Provided data START
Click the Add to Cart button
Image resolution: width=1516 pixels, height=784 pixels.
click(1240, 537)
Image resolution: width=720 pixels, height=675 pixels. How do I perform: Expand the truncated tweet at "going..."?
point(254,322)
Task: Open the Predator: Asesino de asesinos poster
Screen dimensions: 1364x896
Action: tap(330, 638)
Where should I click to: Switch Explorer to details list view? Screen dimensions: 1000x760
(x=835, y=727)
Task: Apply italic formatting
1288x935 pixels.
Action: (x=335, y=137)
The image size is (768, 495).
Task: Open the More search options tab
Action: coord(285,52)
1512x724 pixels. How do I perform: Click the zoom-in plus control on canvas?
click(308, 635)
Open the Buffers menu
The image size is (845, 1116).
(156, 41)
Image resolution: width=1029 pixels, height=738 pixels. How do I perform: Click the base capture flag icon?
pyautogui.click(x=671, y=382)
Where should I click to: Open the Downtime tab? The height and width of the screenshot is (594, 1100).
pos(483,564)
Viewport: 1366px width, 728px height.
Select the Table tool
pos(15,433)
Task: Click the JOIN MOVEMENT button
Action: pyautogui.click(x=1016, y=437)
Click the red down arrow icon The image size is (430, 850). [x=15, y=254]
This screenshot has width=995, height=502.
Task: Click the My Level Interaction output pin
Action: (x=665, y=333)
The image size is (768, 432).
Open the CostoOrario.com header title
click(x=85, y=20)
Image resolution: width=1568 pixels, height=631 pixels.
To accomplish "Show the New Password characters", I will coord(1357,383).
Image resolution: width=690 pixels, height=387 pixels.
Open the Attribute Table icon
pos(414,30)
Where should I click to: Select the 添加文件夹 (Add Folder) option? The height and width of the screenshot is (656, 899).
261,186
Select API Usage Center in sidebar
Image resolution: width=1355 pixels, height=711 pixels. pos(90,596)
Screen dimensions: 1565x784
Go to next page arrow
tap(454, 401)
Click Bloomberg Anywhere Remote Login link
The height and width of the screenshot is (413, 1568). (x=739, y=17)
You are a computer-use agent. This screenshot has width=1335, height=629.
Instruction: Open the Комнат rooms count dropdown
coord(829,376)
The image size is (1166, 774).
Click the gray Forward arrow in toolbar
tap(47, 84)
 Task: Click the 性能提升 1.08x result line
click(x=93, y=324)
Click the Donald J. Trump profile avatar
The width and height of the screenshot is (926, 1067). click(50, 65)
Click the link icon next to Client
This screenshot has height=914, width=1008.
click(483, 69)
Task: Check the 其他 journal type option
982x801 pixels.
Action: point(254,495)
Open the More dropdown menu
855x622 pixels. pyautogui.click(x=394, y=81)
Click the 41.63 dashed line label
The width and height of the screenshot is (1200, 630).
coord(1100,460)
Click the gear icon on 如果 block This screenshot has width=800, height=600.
Provided data END
Each entry above should be restated exactly as supplied.

Click the Add to Cart button
Image resolution: width=1516 pixels, height=784 pixels.
click(1240, 537)
Image resolution: width=720 pixels, height=675 pixels. How do I perform: Expand the truncated tweet at "going..."?
point(254,322)
Task: Open the Predator: Asesino de asesinos poster
Screen dimensions: 1364x896
Action: tap(330, 638)
Where should I click to: Switch Explorer to details list view? Screen dimensions: 1000x760
(x=835, y=727)
Task: Apply italic formatting
1288x935 pixels.
Action: (x=335, y=137)
The image size is (768, 495).
Task: Open the More search options tab
Action: coord(285,52)
1512x724 pixels. How do I perform: Click the zoom-in plus control on canvas?
click(308, 635)
Open the Buffers menu
The image size is (845, 1116).
(156, 41)
Image resolution: width=1029 pixels, height=738 pixels. How do I perform: Click the base capture flag icon?
pyautogui.click(x=671, y=382)
Where should I click to: Open the Downtime tab? The height and width of the screenshot is (594, 1100).
pos(483,564)
Viewport: 1366px width, 728px height.
Select the Table tool
pos(15,433)
Task: Click the JOIN MOVEMENT button
Action: pyautogui.click(x=1016, y=437)
Click the red down arrow icon The image size is (430, 850). [x=15, y=254]
This screenshot has width=995, height=502.
Task: Click the My Level Interaction output pin
Action: (x=665, y=333)
The image size is (768, 432).
Open the CostoOrario.com header title
click(x=85, y=20)
Image resolution: width=1568 pixels, height=631 pixels.
To accomplish "Show the New Password characters", I will coord(1357,383).
Image resolution: width=690 pixels, height=387 pixels.
Open the Attribute Table icon
pos(414,30)
Where should I click to: Select the 添加文件夹 (Add Folder) option? The height and width of the screenshot is (656, 899).
261,186
Select API Usage Center in sidebar
Image resolution: width=1355 pixels, height=711 pixels. pos(90,596)
Screen dimensions: 1565x784
Go to next page arrow
tap(454, 401)
Click Bloomberg Anywhere Remote Login link
The height and width of the screenshot is (413, 1568). (x=739, y=17)
You are a computer-use agent. This screenshot has width=1335, height=629.
Instruction: Open the Комнат rooms count dropdown
coord(829,376)
The image size is (1166, 774).
Click the gray Forward arrow in toolbar
tap(47, 84)
 Task: Click the 性能提升 1.08x result line
click(x=93, y=324)
Click the Donald J. Trump profile avatar
The width and height of the screenshot is (926, 1067). click(50, 65)
Click the link icon next to Client
This screenshot has height=914, width=1008.
click(483, 69)
Task: Check the 其他 journal type option
982x801 pixels.
Action: point(254,495)
Open the More dropdown menu
855x622 pixels. pyautogui.click(x=394, y=81)
Click the 41.63 dashed line label
The width and height of the screenshot is (1200, 630).
coord(1100,460)
Click the gear icon on 如果 block This screenshot has width=800, height=600.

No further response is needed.